**Problem:**
Write out the full listing below exactly as given.

**Entries provided:**
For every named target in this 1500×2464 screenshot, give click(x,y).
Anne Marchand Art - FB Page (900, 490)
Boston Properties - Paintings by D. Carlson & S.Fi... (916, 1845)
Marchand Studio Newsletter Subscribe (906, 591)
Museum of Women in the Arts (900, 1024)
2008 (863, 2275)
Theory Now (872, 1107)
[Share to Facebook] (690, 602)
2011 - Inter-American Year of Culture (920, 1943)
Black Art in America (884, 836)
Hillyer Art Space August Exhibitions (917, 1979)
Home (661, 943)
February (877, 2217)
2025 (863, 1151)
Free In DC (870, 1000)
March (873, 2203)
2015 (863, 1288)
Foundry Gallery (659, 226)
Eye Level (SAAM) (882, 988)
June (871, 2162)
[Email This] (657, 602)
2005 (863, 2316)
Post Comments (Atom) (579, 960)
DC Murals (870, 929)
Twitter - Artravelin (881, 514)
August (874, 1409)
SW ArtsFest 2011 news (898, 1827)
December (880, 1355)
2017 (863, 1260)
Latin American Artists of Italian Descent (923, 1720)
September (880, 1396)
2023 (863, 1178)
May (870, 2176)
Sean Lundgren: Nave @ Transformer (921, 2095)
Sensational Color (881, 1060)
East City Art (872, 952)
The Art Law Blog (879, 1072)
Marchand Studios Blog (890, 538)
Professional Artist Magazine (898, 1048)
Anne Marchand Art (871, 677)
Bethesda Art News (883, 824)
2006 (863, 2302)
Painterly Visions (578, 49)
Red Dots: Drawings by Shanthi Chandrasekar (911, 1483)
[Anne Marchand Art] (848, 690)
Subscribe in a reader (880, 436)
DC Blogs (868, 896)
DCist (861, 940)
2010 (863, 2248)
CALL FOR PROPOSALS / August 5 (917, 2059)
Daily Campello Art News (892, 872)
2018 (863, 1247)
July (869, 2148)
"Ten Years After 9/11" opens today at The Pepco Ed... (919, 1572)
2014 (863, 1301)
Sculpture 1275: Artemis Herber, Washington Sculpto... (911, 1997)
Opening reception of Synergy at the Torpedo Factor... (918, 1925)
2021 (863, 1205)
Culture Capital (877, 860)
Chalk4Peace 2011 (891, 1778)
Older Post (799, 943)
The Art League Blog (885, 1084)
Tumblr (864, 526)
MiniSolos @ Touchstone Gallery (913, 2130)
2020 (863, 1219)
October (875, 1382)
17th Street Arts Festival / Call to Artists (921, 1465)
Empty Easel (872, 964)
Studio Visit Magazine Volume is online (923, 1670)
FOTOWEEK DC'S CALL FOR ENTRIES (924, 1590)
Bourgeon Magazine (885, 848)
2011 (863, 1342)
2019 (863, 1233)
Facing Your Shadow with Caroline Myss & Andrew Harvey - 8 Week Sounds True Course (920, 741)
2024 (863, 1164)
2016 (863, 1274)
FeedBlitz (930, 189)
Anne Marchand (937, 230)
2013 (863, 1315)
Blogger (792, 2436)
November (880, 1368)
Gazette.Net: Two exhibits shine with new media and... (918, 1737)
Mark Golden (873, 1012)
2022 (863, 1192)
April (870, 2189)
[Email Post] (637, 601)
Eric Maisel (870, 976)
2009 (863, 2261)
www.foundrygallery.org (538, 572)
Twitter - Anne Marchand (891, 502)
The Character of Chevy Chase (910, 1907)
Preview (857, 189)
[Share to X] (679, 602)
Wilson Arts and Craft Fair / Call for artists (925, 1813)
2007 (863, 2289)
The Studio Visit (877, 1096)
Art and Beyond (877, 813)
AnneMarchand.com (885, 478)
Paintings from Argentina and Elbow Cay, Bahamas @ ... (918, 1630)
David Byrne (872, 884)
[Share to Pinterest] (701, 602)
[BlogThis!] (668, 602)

**Answer section:**
For every named target in this 1500×2464 screenshot, give click(x,y).
Anne Marchand Art - FB Page (900, 490)
Boston Properties - Paintings by D. Carlson & S.Fi... (916, 1845)
Marchand Studio Newsletter Subscribe (906, 591)
Museum of Women in the Arts (900, 1024)
2008 (863, 2275)
Theory Now (872, 1107)
[Share to Facebook] (690, 602)
2011 - Inter-American Year of Culture (920, 1943)
Black Art in America (884, 836)
Hillyer Art Space August Exhibitions (917, 1979)
Home (661, 943)
February (877, 2217)
2025 (863, 1151)
Free In DC (870, 1000)
March (873, 2203)
2015 (863, 1288)
Foundry Gallery (659, 226)
Eye Level (SAAM) (882, 988)
June (871, 2162)
[Email This] (657, 602)
2005 (863, 2316)
Post Comments (Atom) (579, 960)
DC Murals (870, 929)
Twitter - Artravelin (881, 514)
August (874, 1409)
SW ArtsFest 2011 news (898, 1827)
December (880, 1355)
2017 (863, 1260)
Latin American Artists of Italian Descent (923, 1720)
September (880, 1396)
2023 (863, 1178)
May (870, 2176)
Sean Lundgren: Nave @ Transformer (921, 2095)
Sensational Color (881, 1060)
East City Art (872, 952)
The Art Law Blog (879, 1072)
Marchand Studios Blog (890, 538)
Professional Artist Magazine (898, 1048)
Anne Marchand Art (871, 677)
Bethesda Art News (883, 824)
2006 (863, 2302)
Painterly Visions (578, 49)
Red Dots: Drawings by Shanthi Chandrasekar (911, 1483)
[Anne Marchand Art] (848, 690)
Subscribe in a reader (880, 436)
DC Blogs (868, 896)
DCist (861, 940)
2010 (863, 2248)
CALL FOR PROPOSALS / August 5 (917, 2059)
Daily Campello Art News (892, 872)
2018 (863, 1247)
July (869, 2148)
"Ten Years After 9/11" opens today at The Pepco Ed... (919, 1572)
2014 (863, 1301)
Sculpture 1275: Artemis Herber, Washington Sculpto... (911, 1997)
Opening reception of Synergy at the Torpedo Factor... (918, 1925)
2021 (863, 1205)
Culture Capital (877, 860)
Chalk4Peace 2011 (891, 1778)
Older Post (799, 943)
The Art League Blog (885, 1084)
Tumblr (864, 526)
MiniSolos @ Touchstone Gallery (913, 2130)
2020 (863, 1219)
October (875, 1382)
17th Street Arts Festival / Call to Artists (921, 1465)
Empty Easel (872, 964)
Studio Visit Magazine Volume is online (923, 1670)
FOTOWEEK DC'S CALL FOR ENTRIES (924, 1590)
Bourgeon Magazine (885, 848)
2011 (863, 1342)
2019 (863, 1233)
Facing Your Shadow with Caroline Myss & Andrew Harvey - 8 Week Sounds True Course (920, 741)
2024 (863, 1164)
2016 (863, 1274)
FeedBlitz (930, 189)
Anne Marchand (937, 230)
2013 (863, 1315)
Blogger (792, 2436)
November (880, 1368)
Gazette.Net: Two exhibits shine with new media and... (918, 1737)
Mark Golden (873, 1012)
2022 (863, 1192)
April (870, 2189)
[Email Post] (637, 601)
Eric Maisel (870, 976)
2009 (863, 2261)
www.foundrygallery.org (538, 572)
Twitter - Anne Marchand (891, 502)
The Character of Chevy Chase (910, 1907)
Preview (857, 189)
[Share to X] (679, 602)
Wilson Arts and Craft Fair / Call for artists (925, 1813)
2007 (863, 2289)
The Studio Visit (877, 1096)
Art and Beyond (877, 813)
AnneMarchand.com (885, 478)
Paintings from Argentina and Elbow Cay, Bahamas @ ... (918, 1630)
David Byrne (872, 884)
[Share to Pinterest] (701, 602)
[BlogThis!] (668, 602)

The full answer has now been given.